African-American educator

Norma Snipes Marcere (October 21, 1908 – August 10, 2004) was an American educator. After being rejected from employment opportunities due to her race, Marcere became the first African-American counselor and school psychologist in the Akron City Schools.

==Early life and career==
Marcere was born on October 21, 1908, in Canton, Ohio. She graduated from Canton McKinley High School in 1926. After graduating from McKinley, Marcere worked to pay for her teaching degree tuition at Kent State University. After earning her teaching degree, Marcere graduated with a Bachelor of Science degree in elementary education and a Master of Arts degree in counseling. With these degrees, Marcere applied to teach in her hometown of Canton, however, a superintendent refused to hire her based on her race. As a result, her first teaching placement was at Edmund A. Junior High. As her career developed, she became the first African-American counselor and school psychologist in the Akron City Schools.

In 1969, Marcere was elected a lay member of the Youngstown Diocesan Board of Education. Nearly a decade later, in 1976, Marcere retired from teaching and wrote two autobiographies. The two books were later formed into a play by Lois DiGiacomo in 1994 which was performed in front of an audience of more than 12,000 people.

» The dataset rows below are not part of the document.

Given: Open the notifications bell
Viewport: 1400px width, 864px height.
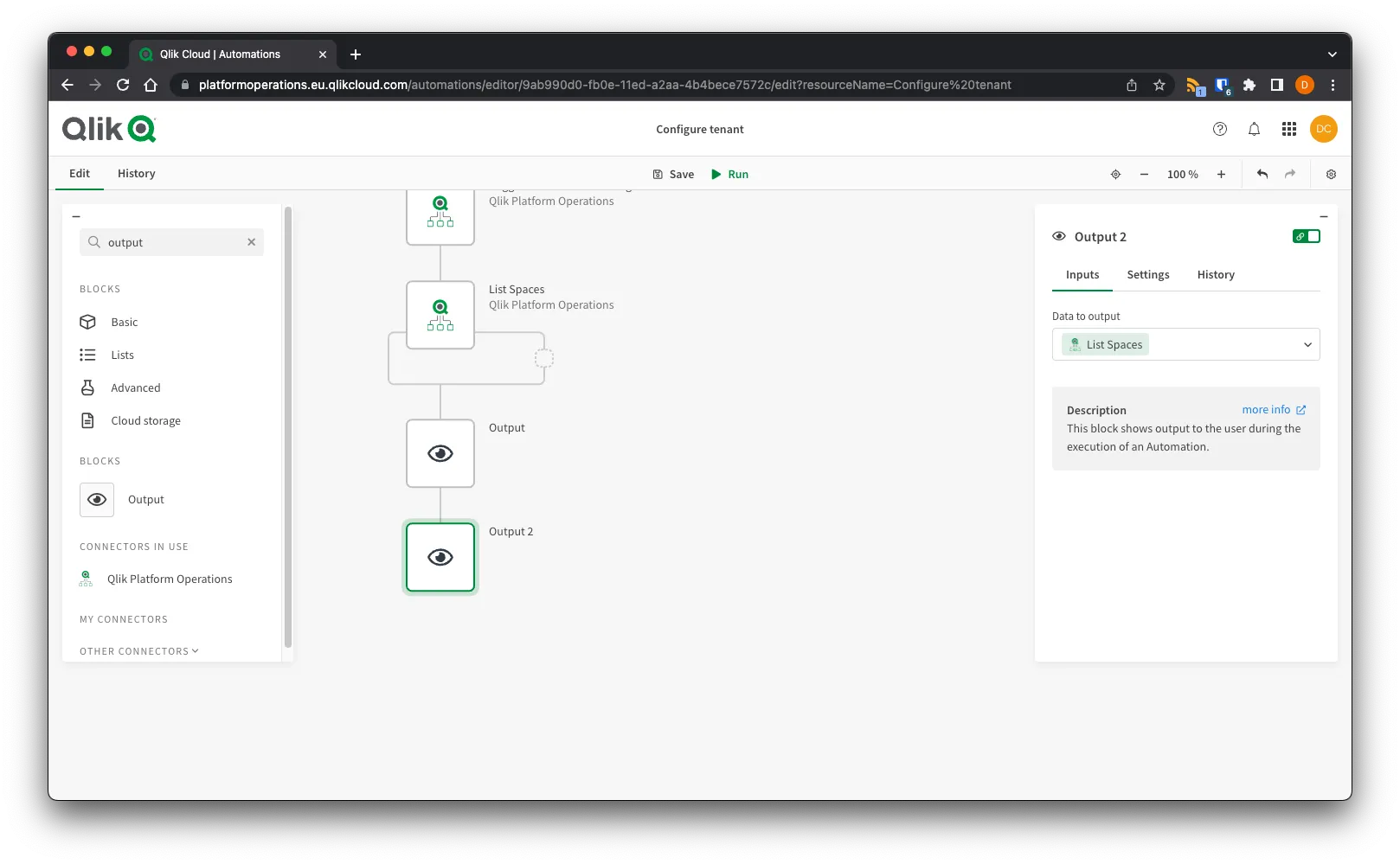Looking at the screenshot, I should click(x=1254, y=129).
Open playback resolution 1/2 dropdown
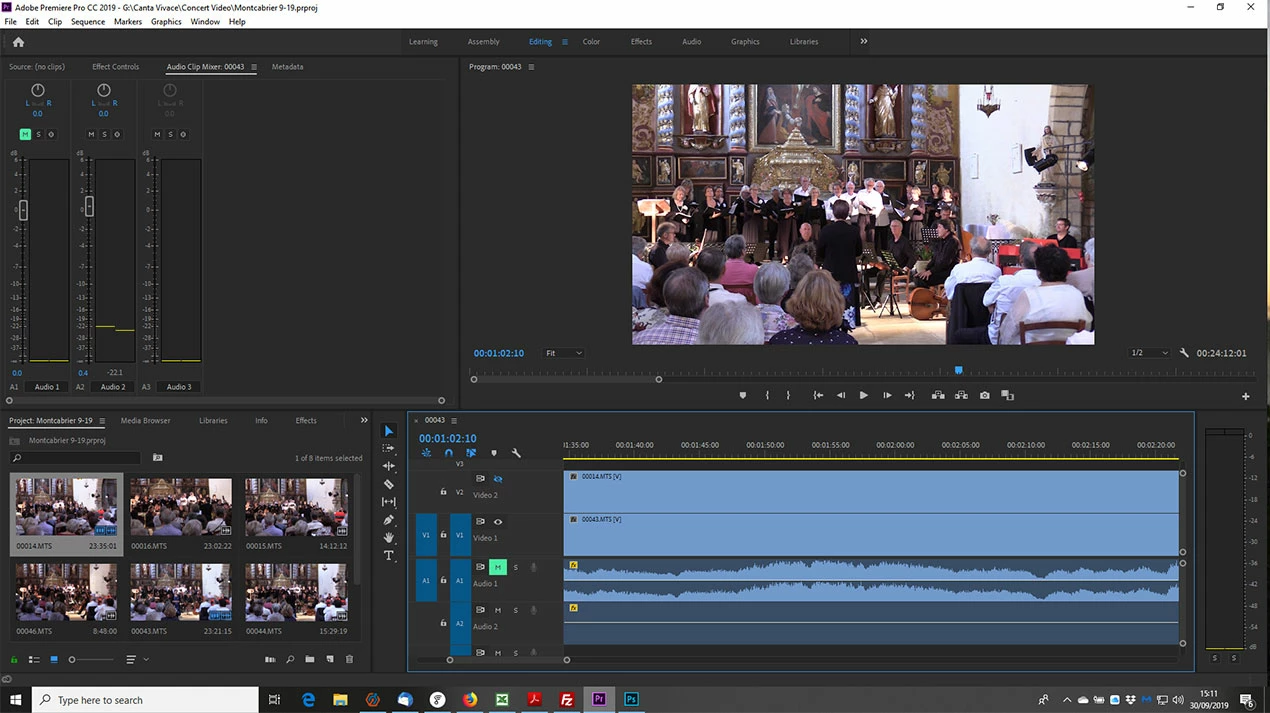This screenshot has width=1270, height=713. coord(1149,353)
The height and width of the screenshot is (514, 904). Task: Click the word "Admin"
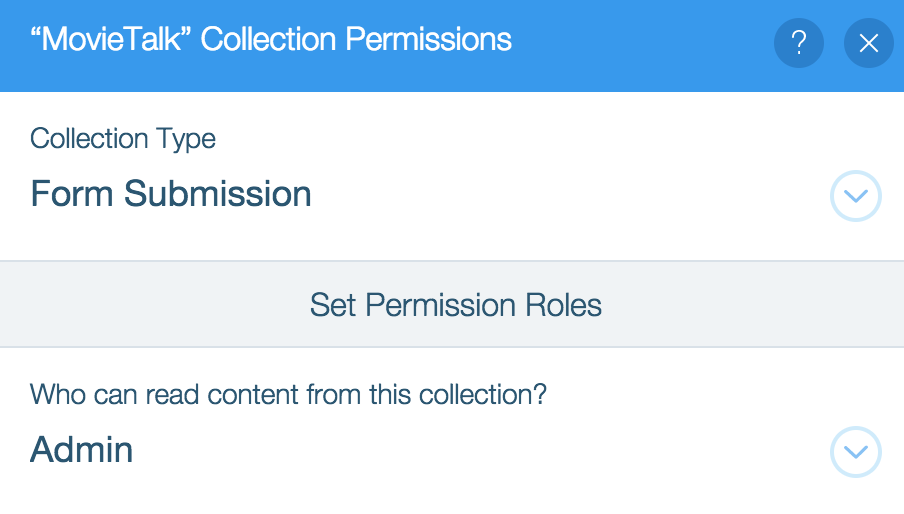click(82, 450)
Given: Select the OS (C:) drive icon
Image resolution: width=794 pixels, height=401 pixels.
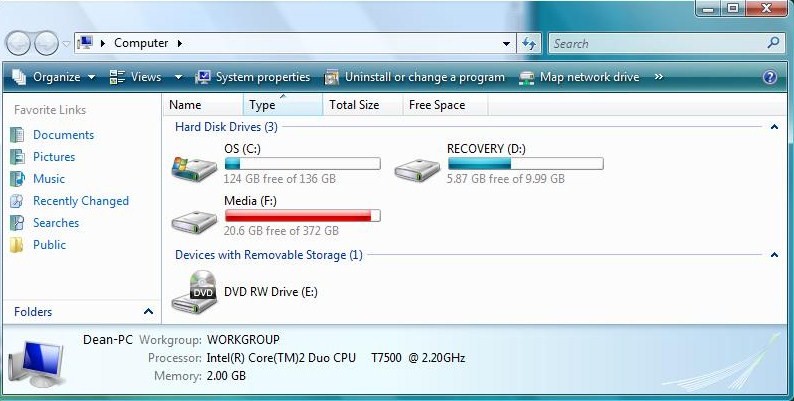Looking at the screenshot, I should click(194, 169).
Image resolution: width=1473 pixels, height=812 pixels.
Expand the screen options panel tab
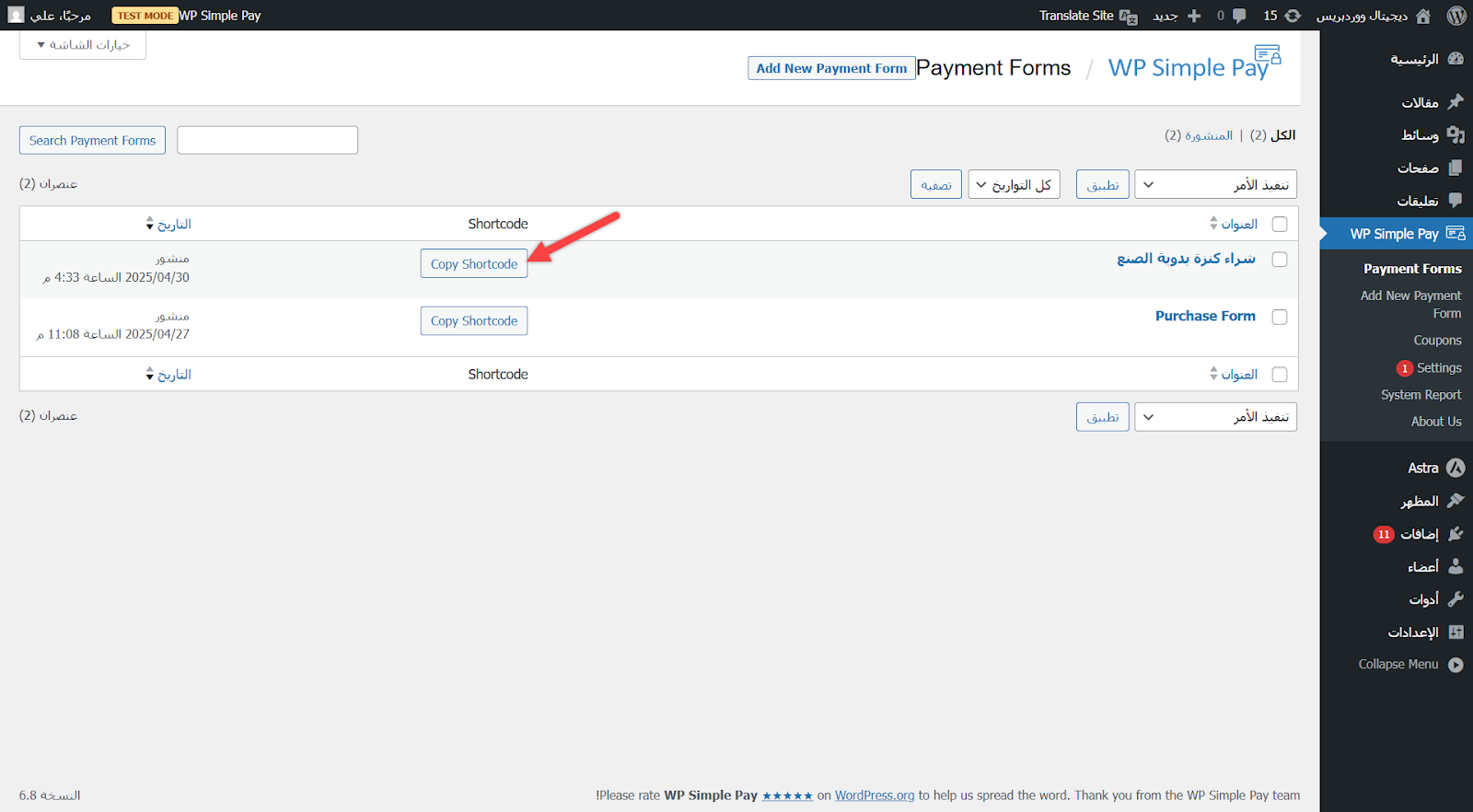(83, 44)
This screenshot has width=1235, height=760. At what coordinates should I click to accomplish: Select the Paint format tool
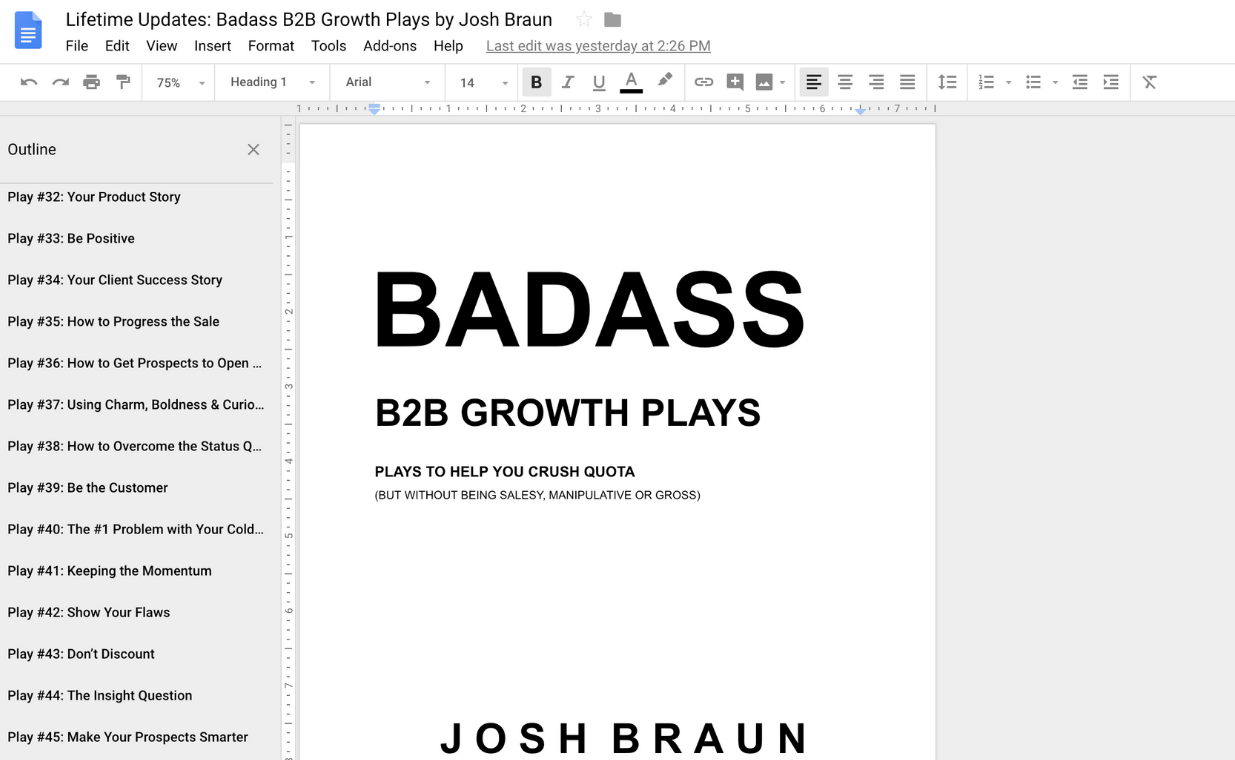tap(123, 81)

In 1973, Marcere was named Junior League Woman of the Year. In 1979, Marcere established the Project for Academic Excellence (PAX), a Saturday school for underachieving inner-city elementary students. This led to the development of Study, Think, Read, Investigate, Volunteer and Excel (STRIVE), a program for minority students that focused on social issues and personal responsibility.

In 1991, Marcere was awarded the Norma Award, named after Norma Sigler Atkins Rowlands, for her educational work. In 1998, she earned the Sister Thea Bowman Medallion from the Office for Black Catholic Ministries of the Diocese of Toledo. She was inducted into the Ohio Women's Hall of Fame in 1985.

Marcere died on August 10, 2004, of natural causes.